I had some time off between Christmas and New Year, time enough to go flicking through my cookbooks. Jerry Mai’s recipe for Bun Cha Hanoi in Street Food Vietnam caught my eye. Jerry is the Vietnamese-Australian chef/restaurateur behind the casual street food restaurants Pho Nom and Bia Hoi.
I knew I’d have to cook over charcoal to achieve that smoky flavour. And this dish is all about the smoky flavour. A regular gas barbecue just isn’t the same. I had been looking for an excuse to invest in a Japanese hibachi grill for some time, and Santa Claus had left a little extra cash in my pocket. What’s a girl to do?
After a bit of research I settled on the Shichirin Round Tall Japanese BBQ Grill from CIBI. It’s the perfect size for cooking for 1-3 people, but they also do sell a bigger one for cooking for a bigger crowd. They also sell the charcoal to cook with, and the lovely lady at CIBI spent some time to talk to me about to set it up for grilling.

CHECK YOUR UNDERSTANDING:
A. Name every business the text about the charcoal grill mentions by name.
B. According to the text about the charcoal grill, which grill did the writer buy?
C. Summarize the text about the charcoal grill in two sentences.

SUPPLIED ENTRIES:

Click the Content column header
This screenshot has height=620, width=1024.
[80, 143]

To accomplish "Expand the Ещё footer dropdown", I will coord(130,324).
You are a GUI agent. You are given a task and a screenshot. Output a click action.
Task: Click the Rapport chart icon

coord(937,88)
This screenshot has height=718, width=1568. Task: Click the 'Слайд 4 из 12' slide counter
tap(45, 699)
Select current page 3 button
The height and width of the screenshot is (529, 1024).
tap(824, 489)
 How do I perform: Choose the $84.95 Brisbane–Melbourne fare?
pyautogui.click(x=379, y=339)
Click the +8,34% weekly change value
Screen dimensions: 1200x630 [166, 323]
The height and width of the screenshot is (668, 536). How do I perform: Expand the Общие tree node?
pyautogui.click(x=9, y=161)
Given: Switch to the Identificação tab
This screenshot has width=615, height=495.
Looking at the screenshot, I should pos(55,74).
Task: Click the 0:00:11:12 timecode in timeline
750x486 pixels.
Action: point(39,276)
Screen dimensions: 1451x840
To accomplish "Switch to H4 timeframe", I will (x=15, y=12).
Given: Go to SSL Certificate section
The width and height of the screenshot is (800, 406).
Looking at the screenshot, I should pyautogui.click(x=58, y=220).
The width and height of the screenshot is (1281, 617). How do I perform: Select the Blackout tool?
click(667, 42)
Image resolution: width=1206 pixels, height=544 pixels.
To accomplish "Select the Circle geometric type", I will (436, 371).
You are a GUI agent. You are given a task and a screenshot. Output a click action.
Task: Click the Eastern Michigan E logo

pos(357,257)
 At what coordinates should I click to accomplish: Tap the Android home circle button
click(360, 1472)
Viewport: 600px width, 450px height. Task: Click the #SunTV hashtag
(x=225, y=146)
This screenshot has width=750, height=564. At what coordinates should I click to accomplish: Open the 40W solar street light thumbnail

RESULTS BY TASK:
A. Pho Nom, Bia Hoi, CIBI

B. The Shichirin Round Tall Japanese BBQ Grill from CIBI.

C. Between Christmas and New Year, the writer found Jerry Mai's recipe for Bun Cha Hanoi in Street Food Vietnam and decided it had to be cooked over charcoal for its smoky flavor, which gave a reason to buy a Japanese hibachi grill. After some research, the writer chose the Shichirin Round Tall Japanese BBQ Grill from CIBI, a size that suits cooking for 1–3 people, and the store also sells charcoal and offered advice on setting the grill up.